══ Records supplied ══

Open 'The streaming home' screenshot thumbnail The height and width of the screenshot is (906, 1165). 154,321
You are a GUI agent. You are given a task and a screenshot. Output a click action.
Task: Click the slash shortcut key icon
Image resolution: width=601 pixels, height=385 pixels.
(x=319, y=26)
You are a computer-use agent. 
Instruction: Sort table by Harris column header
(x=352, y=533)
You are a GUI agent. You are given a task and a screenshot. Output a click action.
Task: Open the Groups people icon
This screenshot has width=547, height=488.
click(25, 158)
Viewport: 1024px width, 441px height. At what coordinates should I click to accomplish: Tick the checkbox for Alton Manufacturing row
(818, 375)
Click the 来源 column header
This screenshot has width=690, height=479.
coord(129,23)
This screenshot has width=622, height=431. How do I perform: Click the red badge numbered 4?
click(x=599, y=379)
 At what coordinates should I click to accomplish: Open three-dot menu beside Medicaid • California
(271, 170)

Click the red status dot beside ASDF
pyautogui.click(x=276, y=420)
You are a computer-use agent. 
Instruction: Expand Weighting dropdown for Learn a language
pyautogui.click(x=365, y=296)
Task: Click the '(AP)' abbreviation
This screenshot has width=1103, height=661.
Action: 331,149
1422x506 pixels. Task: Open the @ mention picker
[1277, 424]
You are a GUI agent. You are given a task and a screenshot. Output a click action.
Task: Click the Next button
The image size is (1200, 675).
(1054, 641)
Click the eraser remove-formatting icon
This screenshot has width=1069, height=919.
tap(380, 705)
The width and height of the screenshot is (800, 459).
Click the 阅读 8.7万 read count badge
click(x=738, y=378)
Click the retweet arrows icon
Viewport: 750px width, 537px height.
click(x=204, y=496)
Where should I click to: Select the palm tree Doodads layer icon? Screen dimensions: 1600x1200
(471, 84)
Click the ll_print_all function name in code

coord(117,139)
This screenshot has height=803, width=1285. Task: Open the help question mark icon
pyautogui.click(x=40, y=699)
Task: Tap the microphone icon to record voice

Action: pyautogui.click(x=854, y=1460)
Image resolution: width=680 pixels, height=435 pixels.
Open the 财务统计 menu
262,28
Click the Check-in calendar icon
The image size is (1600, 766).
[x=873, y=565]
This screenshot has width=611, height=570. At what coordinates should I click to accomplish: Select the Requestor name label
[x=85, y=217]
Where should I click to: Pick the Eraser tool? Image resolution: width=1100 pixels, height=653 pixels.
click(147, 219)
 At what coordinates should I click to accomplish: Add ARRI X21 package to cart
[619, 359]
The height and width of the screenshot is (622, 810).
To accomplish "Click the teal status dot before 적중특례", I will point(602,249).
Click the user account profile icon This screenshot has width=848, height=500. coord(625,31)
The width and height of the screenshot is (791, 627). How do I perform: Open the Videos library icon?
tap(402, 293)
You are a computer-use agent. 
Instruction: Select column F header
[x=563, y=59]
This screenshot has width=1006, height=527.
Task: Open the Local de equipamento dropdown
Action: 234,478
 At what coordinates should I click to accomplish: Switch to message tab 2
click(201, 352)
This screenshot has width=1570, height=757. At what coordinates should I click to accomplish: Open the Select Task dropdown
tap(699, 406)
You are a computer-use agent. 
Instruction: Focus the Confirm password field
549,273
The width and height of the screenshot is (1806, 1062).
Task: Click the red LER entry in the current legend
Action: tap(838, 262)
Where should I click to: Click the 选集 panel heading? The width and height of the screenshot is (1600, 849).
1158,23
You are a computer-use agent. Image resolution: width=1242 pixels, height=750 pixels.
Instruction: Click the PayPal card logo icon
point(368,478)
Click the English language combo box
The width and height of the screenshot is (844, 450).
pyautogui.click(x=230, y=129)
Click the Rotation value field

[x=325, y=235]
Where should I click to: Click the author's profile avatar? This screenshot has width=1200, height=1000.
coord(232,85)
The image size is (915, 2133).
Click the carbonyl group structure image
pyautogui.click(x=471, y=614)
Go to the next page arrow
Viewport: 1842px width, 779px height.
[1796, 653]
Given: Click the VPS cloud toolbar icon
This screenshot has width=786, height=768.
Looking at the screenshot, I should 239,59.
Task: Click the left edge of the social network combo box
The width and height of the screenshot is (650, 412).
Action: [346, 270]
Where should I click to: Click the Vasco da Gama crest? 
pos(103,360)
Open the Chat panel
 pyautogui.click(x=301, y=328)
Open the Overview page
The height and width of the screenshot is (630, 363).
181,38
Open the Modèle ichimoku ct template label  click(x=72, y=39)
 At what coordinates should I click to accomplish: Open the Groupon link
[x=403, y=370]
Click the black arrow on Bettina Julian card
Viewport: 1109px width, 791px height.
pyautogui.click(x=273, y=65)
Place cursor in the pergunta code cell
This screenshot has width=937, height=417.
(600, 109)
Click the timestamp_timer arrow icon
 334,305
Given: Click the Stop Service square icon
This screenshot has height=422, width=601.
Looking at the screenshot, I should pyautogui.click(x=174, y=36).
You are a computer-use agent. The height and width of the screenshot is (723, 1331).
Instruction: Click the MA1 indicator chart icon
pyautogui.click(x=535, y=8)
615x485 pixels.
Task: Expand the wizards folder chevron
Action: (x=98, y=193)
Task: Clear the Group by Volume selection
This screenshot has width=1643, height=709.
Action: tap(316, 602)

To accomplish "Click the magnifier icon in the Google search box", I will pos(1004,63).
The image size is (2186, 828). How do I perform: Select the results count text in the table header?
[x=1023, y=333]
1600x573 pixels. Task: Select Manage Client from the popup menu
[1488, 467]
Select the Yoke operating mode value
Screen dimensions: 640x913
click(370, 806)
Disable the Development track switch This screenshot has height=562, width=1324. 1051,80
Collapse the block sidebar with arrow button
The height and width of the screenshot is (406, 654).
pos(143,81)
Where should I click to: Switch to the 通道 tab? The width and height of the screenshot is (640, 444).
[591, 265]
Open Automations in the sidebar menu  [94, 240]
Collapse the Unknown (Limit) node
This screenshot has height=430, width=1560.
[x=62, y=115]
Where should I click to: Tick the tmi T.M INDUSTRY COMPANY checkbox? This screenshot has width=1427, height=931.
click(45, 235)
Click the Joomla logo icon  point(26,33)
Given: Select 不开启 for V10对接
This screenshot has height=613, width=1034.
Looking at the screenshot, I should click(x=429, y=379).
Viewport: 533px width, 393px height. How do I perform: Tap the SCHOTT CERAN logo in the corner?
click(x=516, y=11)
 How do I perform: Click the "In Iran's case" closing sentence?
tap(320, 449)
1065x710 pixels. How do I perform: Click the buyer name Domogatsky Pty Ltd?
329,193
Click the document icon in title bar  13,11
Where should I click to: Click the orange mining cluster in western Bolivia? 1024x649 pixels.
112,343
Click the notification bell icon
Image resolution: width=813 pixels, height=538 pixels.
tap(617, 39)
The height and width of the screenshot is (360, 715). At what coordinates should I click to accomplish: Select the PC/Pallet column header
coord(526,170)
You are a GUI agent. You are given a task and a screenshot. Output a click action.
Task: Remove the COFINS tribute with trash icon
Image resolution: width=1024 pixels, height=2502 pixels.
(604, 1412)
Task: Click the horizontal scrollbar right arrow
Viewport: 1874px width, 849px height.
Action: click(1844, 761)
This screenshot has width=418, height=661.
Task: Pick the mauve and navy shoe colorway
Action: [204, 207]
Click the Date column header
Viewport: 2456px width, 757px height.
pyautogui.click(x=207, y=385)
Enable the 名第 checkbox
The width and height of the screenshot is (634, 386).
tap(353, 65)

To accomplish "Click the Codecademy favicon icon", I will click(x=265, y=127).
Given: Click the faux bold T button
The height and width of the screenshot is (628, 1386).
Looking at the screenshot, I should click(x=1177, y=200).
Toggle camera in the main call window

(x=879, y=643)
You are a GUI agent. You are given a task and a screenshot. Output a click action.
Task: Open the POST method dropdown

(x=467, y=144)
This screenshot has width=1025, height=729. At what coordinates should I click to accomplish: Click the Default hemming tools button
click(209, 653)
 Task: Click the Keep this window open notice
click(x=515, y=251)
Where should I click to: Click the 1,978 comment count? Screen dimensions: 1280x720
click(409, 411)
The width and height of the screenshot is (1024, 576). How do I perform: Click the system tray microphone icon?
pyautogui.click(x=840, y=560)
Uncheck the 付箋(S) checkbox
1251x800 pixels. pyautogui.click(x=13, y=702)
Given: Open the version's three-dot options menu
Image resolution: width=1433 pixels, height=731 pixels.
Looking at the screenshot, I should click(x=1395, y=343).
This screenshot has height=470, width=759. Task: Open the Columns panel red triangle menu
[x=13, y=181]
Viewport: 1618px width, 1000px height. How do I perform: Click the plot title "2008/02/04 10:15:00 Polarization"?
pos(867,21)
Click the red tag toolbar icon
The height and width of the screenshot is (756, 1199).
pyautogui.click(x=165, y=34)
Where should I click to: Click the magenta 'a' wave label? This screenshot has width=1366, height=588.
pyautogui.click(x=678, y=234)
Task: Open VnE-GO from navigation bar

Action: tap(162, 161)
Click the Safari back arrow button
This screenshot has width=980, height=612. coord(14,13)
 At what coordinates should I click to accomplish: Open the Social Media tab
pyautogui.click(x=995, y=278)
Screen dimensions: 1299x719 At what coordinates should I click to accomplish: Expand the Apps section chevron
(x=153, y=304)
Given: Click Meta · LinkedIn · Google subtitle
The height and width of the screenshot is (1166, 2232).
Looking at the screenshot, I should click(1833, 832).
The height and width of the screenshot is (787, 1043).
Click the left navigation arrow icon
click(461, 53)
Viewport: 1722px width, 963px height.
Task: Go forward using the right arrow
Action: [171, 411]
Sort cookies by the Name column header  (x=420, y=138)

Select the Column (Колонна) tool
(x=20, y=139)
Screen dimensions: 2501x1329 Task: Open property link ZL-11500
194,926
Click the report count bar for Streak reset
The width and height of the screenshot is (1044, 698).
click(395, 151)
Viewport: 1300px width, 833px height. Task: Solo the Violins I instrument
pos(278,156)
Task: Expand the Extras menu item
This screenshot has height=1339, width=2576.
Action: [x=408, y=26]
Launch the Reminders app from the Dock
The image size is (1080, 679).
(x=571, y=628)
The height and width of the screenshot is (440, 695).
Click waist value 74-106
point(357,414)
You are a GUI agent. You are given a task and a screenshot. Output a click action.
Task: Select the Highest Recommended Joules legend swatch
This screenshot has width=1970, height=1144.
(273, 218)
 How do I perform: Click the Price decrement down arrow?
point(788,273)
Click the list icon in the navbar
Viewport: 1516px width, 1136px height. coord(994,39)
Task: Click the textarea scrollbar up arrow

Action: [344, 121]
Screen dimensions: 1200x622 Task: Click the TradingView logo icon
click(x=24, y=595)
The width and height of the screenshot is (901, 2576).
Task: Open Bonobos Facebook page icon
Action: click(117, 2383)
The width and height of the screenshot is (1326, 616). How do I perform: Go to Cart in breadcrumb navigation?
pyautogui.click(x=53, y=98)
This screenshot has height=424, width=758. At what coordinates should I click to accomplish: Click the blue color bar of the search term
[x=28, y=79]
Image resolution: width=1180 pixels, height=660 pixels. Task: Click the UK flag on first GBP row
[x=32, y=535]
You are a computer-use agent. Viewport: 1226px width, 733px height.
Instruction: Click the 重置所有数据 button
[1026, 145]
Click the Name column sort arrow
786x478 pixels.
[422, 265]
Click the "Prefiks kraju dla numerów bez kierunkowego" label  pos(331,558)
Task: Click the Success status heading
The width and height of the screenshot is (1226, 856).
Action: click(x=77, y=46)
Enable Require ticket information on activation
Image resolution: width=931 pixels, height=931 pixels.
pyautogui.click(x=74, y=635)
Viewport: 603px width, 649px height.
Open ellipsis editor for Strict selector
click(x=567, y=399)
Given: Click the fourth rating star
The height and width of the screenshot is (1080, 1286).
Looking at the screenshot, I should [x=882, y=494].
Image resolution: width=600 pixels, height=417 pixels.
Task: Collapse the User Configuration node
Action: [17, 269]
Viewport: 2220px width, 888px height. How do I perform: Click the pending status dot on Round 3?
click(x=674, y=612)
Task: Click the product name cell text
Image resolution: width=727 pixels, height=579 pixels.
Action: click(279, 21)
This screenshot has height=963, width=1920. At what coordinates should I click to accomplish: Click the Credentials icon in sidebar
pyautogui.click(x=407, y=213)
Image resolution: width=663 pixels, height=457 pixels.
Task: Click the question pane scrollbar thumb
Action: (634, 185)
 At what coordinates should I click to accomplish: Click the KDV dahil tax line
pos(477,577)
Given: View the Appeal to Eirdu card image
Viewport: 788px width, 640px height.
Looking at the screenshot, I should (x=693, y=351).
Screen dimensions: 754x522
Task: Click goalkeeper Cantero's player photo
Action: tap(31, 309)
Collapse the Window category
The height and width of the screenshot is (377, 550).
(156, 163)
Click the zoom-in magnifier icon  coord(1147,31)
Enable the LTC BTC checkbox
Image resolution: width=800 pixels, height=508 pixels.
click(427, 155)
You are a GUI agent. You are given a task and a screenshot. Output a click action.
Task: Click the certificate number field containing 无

═══

Try it — In the material above, locate the line containing "Instruction: Click the 重置所有数据 button" and the line containing "Task: Click the Success status heading". Transcribe exactly those two lines and every line between them, and nothing more.

Answer box —
Instruction: Click the 重置所有数据 button
[1026, 145]
Click the Name column sort arrow
786x478 pixels.
[422, 265]
Click the "Prefiks kraju dla numerów bez kierunkowego" label  pos(331,558)
Task: Click the Success status heading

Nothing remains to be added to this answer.